* Provided passage:
====
6/13/2015

Letter to Daughter VI

Chinkiepie dearest,

Monsoon is here. And the first letter of monsoon goes your way just the dreamy way I found you in my thoughts today, as I slept. For a long time you have been wanting to visit Mommy's Big School. Such was my surprise to see you there, waiting for the lift in a strange, neither deep nor light blue frock in your two plaits and almost heavenly pure face, clinging to your doll as if the tighter you clutched her, the faster the lift would arrive. I don't have a fair idea who brought you there and like in movies we will not try and localize the logic which isn't. Your face looked beatific in that wonder you wore when you saw the samples stuck in the wall of infant and children wear and I felt like running to you then and there and pull you up into my arms.

Dreams, however, are stealthy things. The more urgency with which I run towards them, the quicker it dissolves, as if sucked up in a quicksand of feelings. Where do you live then? Where do you run to? This heart loved you enough to accept you even when you are not, yet you run away in a way which is more real than reality.
====
* Information shown:
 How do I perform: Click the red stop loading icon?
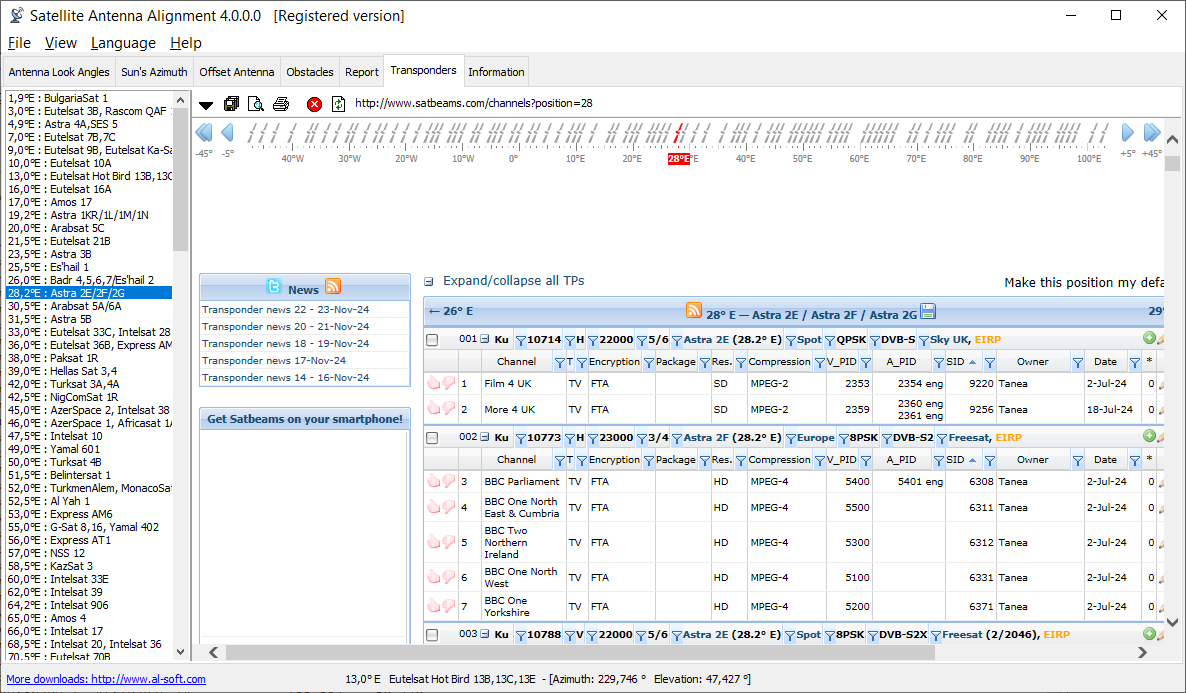[x=314, y=104]
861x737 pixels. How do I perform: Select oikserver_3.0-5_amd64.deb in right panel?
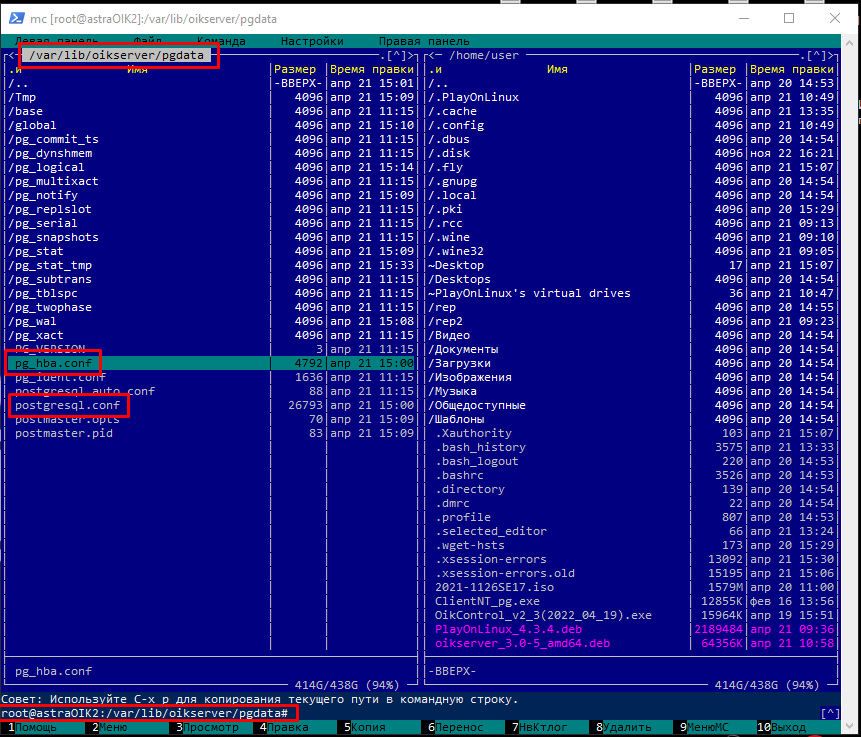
====
* To-do list:
• 1. In the letter, what was the daughter holding tightly while she waited for the lift?
• 2. Reproduce the letter's wording between "Monsoon is here." and "into my arms.", inclusive.

* Correct answers:
• 1. Her doll.

• 2.
Monsoon is here. And the first letter of monsoon goes your way just the dreamy way I found you in my thoughts today, as I slept. For a long time you have been wanting to visit Mommy's Big School. Such was my surprise to see you there, waiting for the lift in a strange, neither deep nor light blue frock in your two plaits and almost heavenly pure face, clinging to your doll as if the tighter you clutched her, the faster the lift would arrive. I don't have a fair idea who brought you there and like in movies we will not try and localize the logic which isn't. Your face looked beatific in that wonder you wore when you saw the samples stuck in the wall of infant and children wear and I felt like running to you then and there and pull you up into my arms.